Aggregation: create new functionality by taking other classes and combining them into a new class. Attach an common interface to this new class for interoperability with other code.
What are the benefits, costs, and consequences of each? Are there other alternatives?
I see this debate come up on a regular basis, but I don't think it's been asked on
Stack Overflow yet (though there is some related discussion). There's also a surprising lack of good Google results for it.

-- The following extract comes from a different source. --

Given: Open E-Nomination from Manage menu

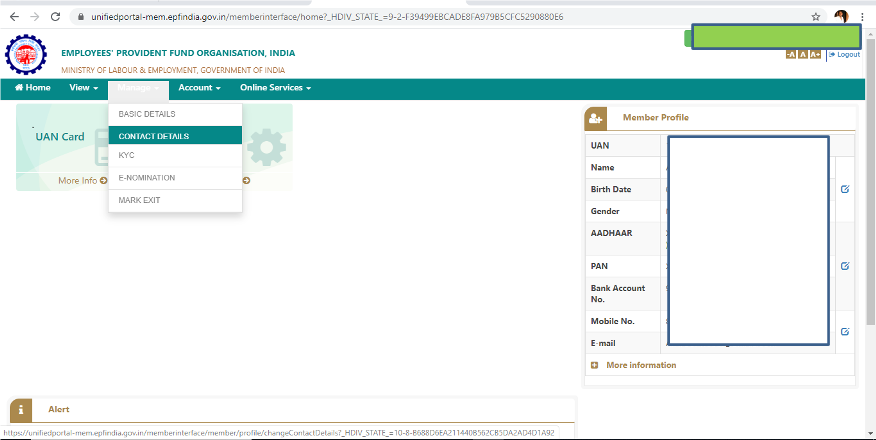Looking at the screenshot, I should pyautogui.click(x=146, y=178).
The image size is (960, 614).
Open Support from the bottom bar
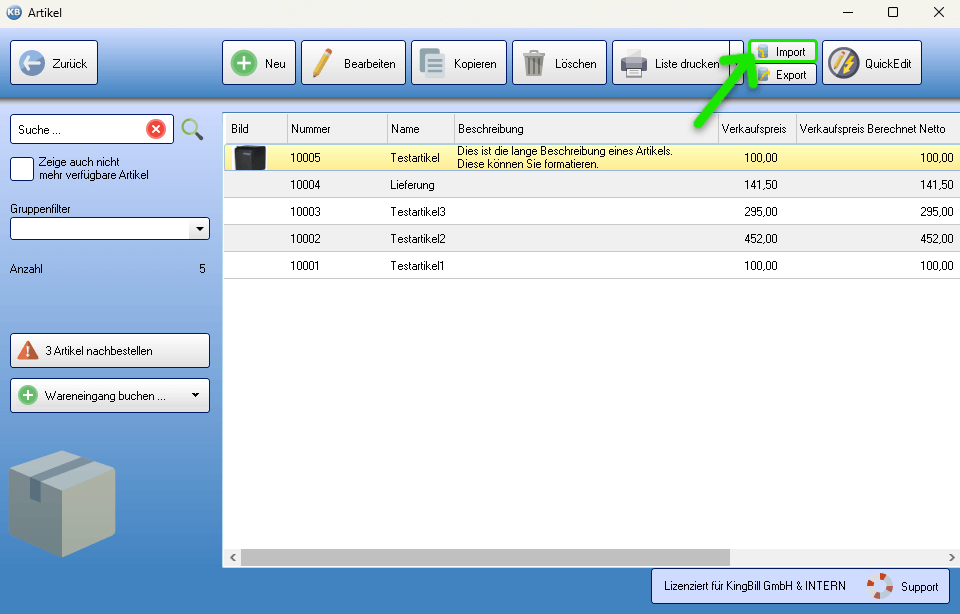pos(903,586)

It's not a matter of which is the best, but of when to use what.
In the 'normal' cases a simple question is enough to find out if we need inheritance or aggregation.
If The new class is more or less as the original class. Use inheritance. The new class is now a subclass of the original class.
If the new class must have the original class. Use aggregation. The new class has now the original class as a member.
However, there is a big gray area. So we need several other tricks.
If we have used inheritance (or we plan to use it) but we only use part of the interface, or we are forced to override a lot of functionality to keep the correlation logical. Then we have a big nasty smell that indicates that we had to use aggregation.
If we have used aggregation (or we plan to use it) but we find out we need to copy almost all of the functionality. Then we have a smell that points in the direction of inheritance.
To cut it short. We should use aggregation if part of the interface is not used or has to be changed to avoid an illogical situation. We only need to use inheritance, if we need almost all of the functionality without major changes. And when in doubt, use Aggregation.
An other possibility for, the case that we have an class that needs part of the functionality of the original class, is to split the original class in a root class and a sub class. And let the new class inherit from the root class. But you should take care with this, not to create an illogical separation.
Lets add an example. We have a class 'Dog' with methods: 'Eat', 'Walk', 'Bark', 'Play'.
class Dog
Eat;
Walk;
Bark;
Play;
end;
We now need a class 'Cat', that needs 'Eat', 'Walk', 'Purr', and 'Play'. So first try to extend it from a Dog.
class Cat is Dog
Purr;
end;
Looks, alright, but wait. This cat can Bark (Cat lovers will kill me for that). And a barking cat violates the principles of the universe. So we need to override the Bark method so that it does nothing.
class Cat is Dog
Purr;
Bark = null;
end;
Ok, this works, but it smells bad. So lets try an aggregation:
class Cat
has Dog;
Eat = Dog.Eat;
Walk = Dog.Walk;
Play = Dog.Play;
Purr;
end;
Ok, this is nice. This cat does not bark anymore, not even silent. But still it has an internal dog that wants out. So lets try solution number three:
class Pet
Eat;
Walk;
Play;
end;
class Dog is Pet
Bark;
end;
class Cat is Pet
Purr;
end;
This is much cleaner. No internal dogs. And cats and dogs are at the same level. We can even introduce other pets to extend the model. Unless it is a fish, or something that does not walk. In that case we again need to refactor. But that is something for an other time.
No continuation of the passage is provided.